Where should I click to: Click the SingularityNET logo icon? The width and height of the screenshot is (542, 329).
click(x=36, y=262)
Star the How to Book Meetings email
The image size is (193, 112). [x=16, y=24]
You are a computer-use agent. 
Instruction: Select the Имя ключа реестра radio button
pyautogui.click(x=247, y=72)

--

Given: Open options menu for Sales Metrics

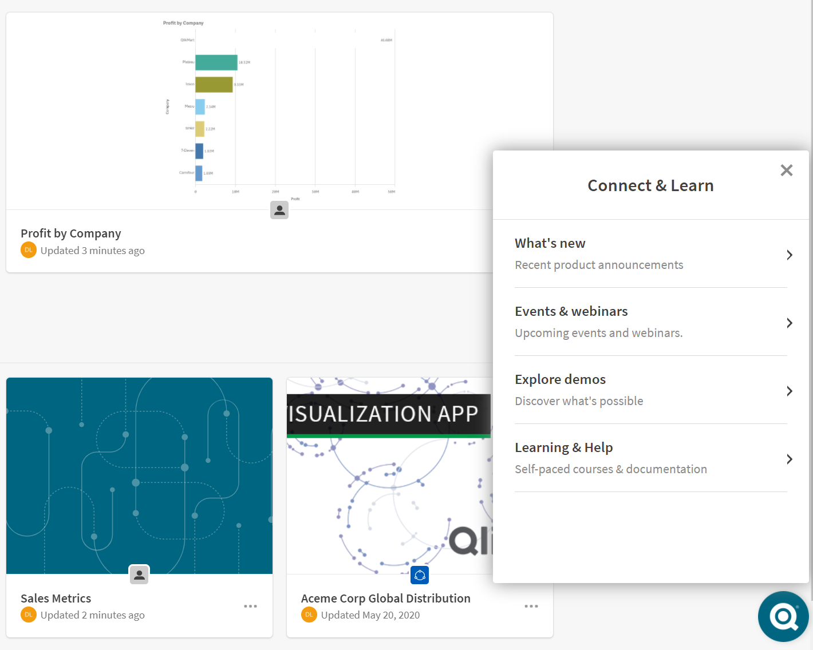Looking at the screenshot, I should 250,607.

* * *

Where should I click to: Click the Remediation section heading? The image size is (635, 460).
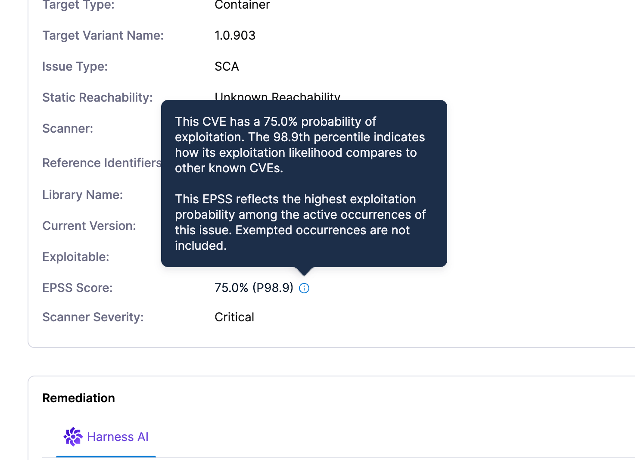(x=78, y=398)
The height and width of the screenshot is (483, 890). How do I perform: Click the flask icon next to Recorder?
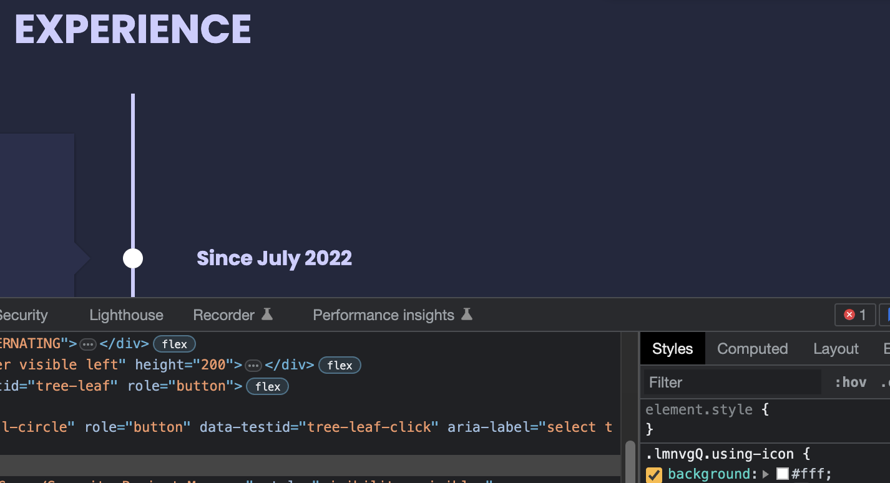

> _The problem_
Everything above from the line containing "Where should I click to: Click the Remediation" down to the line containing "The height and" is to be duplicated exactly, both lines included, and the pictures are to be omitted.

> _Answer section_
Where should I click to: Click the Remediation section heading? The image size is (635, 460).
(x=78, y=398)
The height and width of the screenshot is (483, 890). How do I perform: Click the flask icon next to Recorder?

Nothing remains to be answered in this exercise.